A complementary line of work — Gaussian Mixture Reduction (GMR) — provides principled ways to merge / prune the exponentially-growing mixture so that exact-filter-like methods remain tractable; the leading methods minimize either ISE or an upper bound on KL divergence (Runnalls), and survey treatments compare them on tracking benchmarks (Crouse et al.).
For the CRE asset-pricing project, an RBPF over regime histories — with per-particle Kalman recursions for the continuous macro state and exponential-quadratic Riccati recursions for the asset-pricing factors — is the production likelihood evaluator. RBPF is uniquely well-suited because (a) the per-mode dynamics are linear-Gaussian, so Rao-Blackwellization is exact; (b) the cap-rate observation model is non-linear in the discrete state but conditionally linear in the continuous state; and (c) the regime process has only 4 compound modes, keeping per-step branching cheap.
Timeline
- 1965 — original Kalman filter; gold standard for the no-switching case.
- 1970s — Ackerson & Fu, Tugnait, Chang & Athans: early Generalized Pseudo-Bayesian (GPB1, GPB2) approximations to the optimal switching filter.
- 1988 — Blom & Bar-Shalom: Interacting Multiple Model (IMM) algorithm; standard in radar / target tracking.
- 1998 — Murphy: unified treatment of Switching Kalman Filters (SKF), GPB1/GPB2/IMM, variational learning, and EM.
- 1998 — Mazor et al.: IMM target-tracking survey; GPB-vs-IMM benchmark.
- 2007 — Runnalls: KL upper-bound pairwise-merge GMR algorithm.
- 2011 — Crouse et al.: GMR survey (GMRC, COWA, Runnalls, brute force; ISE vs KL).
- Various — Doucet, de Freitas, Gordon, Liu and others: Rao-Blackwellized particle filters for conditionally-linear-Gaussian state-space models.
Seminal works
- murphy-1998-switching-kalman-filters
- mazor-imm-target-tracking-survey
- runnalls-kl-gaussian-mixture-reduction
- crouse-gaussian-mixture-reduction-survey
SOTA tracker
- Tracking applications: IMM is dominant for radar / tracking; particle filters used when nonlinearity is severe.
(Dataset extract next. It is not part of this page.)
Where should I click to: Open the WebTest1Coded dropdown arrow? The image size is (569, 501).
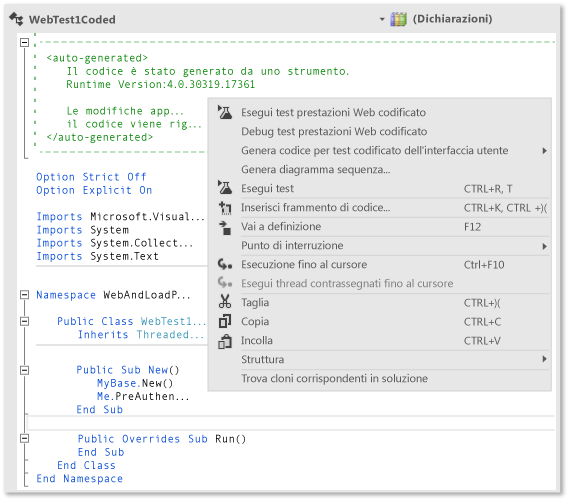click(382, 19)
- Econometrics: RBPF and Hamilton filter are standard for regime-switching state-space estimation; Hamilton filter is exact when the conditional likelihood marginalizes the continuous state, but does not handle nonlinear observation models (e.g. exponential-quadratic CRE cap rates).
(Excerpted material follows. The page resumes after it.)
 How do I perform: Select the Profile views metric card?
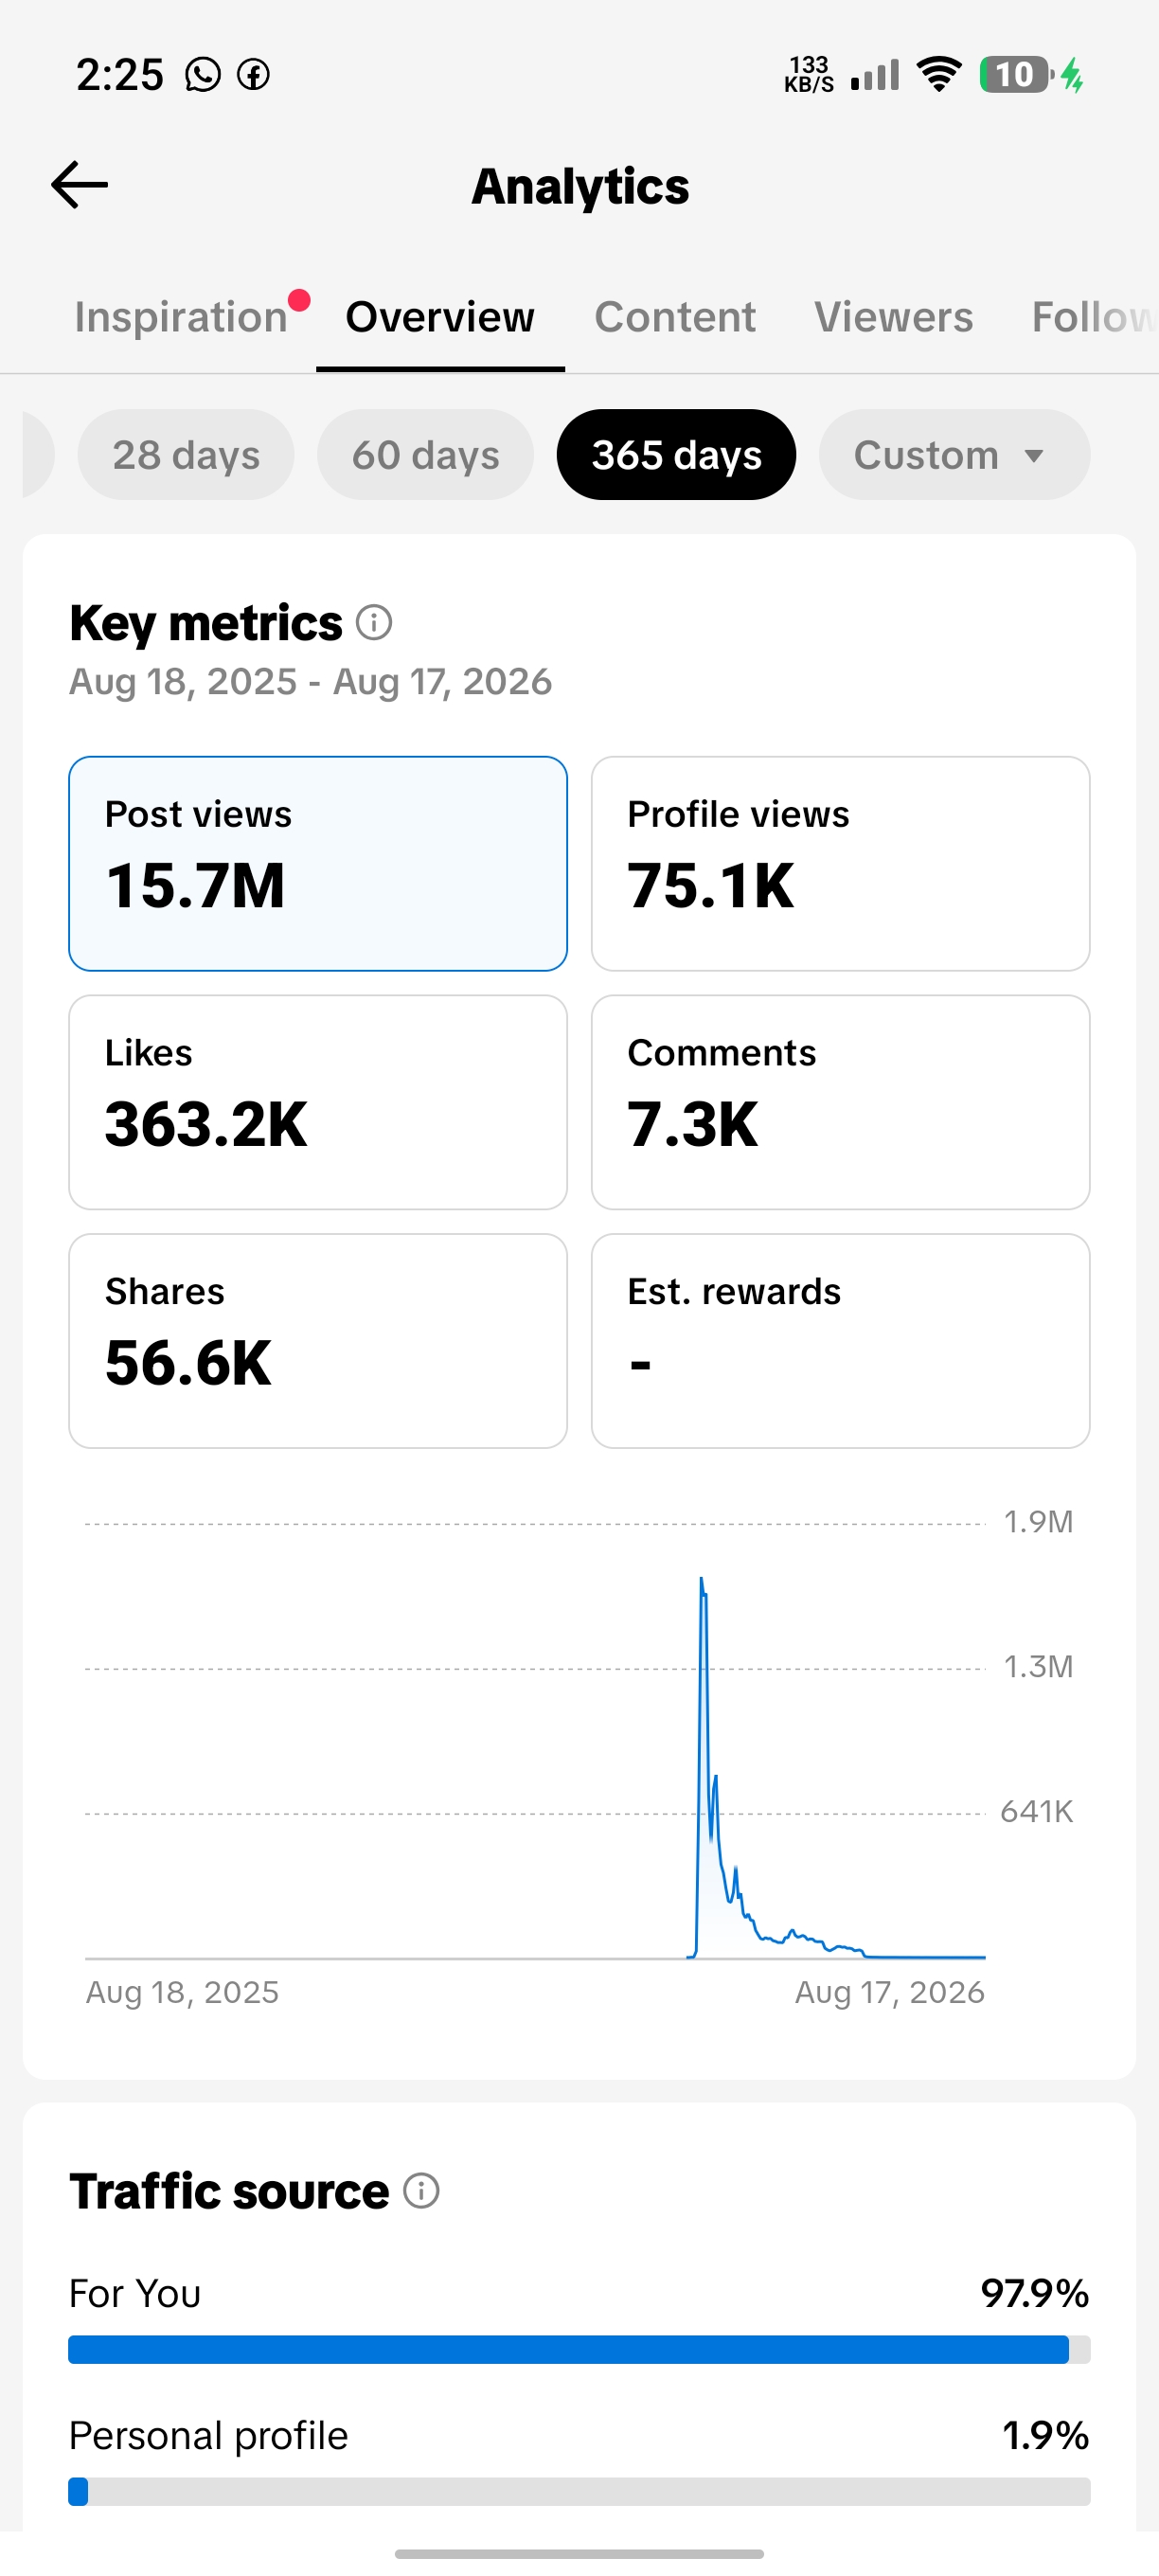pos(840,863)
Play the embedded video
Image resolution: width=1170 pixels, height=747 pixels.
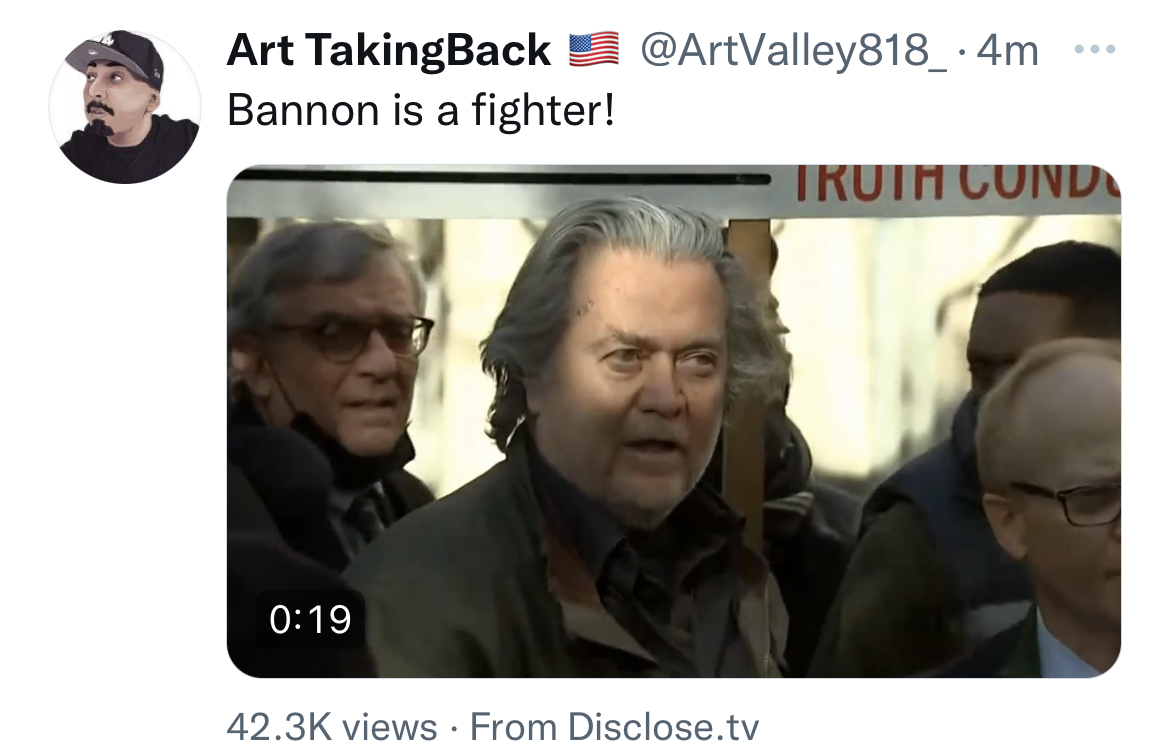click(x=674, y=421)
- Mixture reduction: Runnalls’ KL-bound method is the simple, robust default; more sophisticated methods exist but are rarely worth the complexity.
Open problems
- Particle degeneracy under highly persistent regimes — the regime path posterior collapses onto a small number of paths, killing effective sample size. Mitigations: resampling schedules, RBPF with informed proposals, regime-history blocked Gibbs.
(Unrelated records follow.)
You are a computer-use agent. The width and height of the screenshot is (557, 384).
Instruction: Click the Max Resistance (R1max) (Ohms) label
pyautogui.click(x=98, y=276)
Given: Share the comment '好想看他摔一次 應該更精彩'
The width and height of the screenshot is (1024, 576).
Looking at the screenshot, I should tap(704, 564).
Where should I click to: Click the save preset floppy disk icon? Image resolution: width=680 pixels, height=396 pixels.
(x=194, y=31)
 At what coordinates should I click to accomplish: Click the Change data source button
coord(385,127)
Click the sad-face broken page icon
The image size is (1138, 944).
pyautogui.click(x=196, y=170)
- Variance reduction for RBPF in MJLS — the literature largely treats RBPF as a black box; project-specific results show common-random-numbers gives only 1.4–1.6× variance reduction due to regime-path fragility.
- Honest UQ for likelihood estimates — the RBPF likelihood is a Monte Carlo estimator with non-negligible variance; tie-breaking optima within the noise floor requires paired-seed high-R sampling, which is not standard in the econometrics literature.
My position
For the CRE project the RBPF is the production likelihood evaluator. The Hamilton filter is used as a cheap deterministic surrogate for early-stage screening (≈2 ms/eval vs ≈350 ms/eval for RBPF at N=3000), but Hamilton-optimal ≠ RBPF-optimal because the Hamilton surrogate ignores the cap-rate panel. GMR has not been needed yet but is on the shelf for future variance-reduction work.
Research gaps
- Online asymptotic onset detection for the per-period Riccati horizon was tested (project Exp 12) and failed — the locked calibration objective was dominated by an oracle-distance term, turning the detector into an oracle-matcher rather than an error minimizer. Open: a reformulated objective that directly minimizes pricing error.
- Block-relative curvature at the MLE incumbent is currently DIAGNOSTIC_ONLY because of a forward-FD diagonal stencil bug at non-critical points; central-FD rerun pending.